EXERCISE AIM:
Your answer is a copy of every line in the records where "status" appears.
--- GIVEN ENTRIES Enclosed Below ---
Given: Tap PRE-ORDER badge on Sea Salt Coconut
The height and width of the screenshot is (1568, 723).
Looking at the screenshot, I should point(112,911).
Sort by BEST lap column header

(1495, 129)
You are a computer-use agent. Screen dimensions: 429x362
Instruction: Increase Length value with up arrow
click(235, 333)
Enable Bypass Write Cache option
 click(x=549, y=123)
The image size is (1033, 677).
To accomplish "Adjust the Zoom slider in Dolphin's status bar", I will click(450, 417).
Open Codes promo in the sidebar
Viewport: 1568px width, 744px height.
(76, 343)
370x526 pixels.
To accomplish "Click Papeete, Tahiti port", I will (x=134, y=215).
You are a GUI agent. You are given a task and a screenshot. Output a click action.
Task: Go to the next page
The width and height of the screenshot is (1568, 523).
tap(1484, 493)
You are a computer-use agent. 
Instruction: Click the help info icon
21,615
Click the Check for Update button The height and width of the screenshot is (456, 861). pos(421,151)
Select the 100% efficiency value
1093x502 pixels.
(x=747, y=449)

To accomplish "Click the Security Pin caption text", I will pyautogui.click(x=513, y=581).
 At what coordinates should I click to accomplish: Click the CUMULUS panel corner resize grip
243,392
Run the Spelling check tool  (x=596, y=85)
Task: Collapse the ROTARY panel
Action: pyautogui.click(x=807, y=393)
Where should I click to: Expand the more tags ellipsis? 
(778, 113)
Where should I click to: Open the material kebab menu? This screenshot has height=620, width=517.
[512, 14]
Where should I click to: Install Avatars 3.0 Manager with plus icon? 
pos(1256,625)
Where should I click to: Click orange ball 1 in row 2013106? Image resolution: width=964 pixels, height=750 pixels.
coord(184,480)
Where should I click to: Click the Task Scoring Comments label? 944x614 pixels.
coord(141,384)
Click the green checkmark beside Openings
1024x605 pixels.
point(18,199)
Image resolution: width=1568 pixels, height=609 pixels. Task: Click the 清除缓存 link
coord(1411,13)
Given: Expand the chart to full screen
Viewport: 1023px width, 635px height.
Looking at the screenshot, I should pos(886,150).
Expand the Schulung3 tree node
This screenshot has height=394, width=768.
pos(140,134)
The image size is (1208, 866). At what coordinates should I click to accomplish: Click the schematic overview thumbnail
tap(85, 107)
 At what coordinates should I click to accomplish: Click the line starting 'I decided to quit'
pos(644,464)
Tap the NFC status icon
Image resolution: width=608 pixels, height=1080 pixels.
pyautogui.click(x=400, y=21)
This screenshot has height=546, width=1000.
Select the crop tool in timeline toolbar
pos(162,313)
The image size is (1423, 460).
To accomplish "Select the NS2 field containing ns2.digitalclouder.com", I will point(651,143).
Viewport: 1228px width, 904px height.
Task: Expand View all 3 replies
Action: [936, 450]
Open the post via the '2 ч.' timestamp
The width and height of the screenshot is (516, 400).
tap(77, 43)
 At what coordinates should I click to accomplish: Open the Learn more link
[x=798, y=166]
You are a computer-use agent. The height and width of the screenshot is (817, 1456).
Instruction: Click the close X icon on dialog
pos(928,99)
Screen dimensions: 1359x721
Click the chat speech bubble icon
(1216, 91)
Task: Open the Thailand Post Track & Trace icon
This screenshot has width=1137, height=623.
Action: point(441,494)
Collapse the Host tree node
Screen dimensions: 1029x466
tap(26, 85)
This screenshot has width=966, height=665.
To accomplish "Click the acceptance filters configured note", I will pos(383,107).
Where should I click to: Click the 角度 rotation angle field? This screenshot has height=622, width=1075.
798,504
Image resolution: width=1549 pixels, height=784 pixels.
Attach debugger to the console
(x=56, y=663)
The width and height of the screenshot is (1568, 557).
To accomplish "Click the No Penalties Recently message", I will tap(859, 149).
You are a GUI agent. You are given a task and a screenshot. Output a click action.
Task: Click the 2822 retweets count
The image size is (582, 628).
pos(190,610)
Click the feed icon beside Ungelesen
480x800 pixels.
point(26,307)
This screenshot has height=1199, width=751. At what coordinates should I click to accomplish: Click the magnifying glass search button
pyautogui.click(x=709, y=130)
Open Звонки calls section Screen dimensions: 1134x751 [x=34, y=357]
--- End of Enclosed GIVEN ENTRIES ---
SOLUTION TO THE PROBLEM:
To accomplish "Adjust the Zoom slider in Dolphin's status bar", I will click(450, 417).
Tap the NFC status icon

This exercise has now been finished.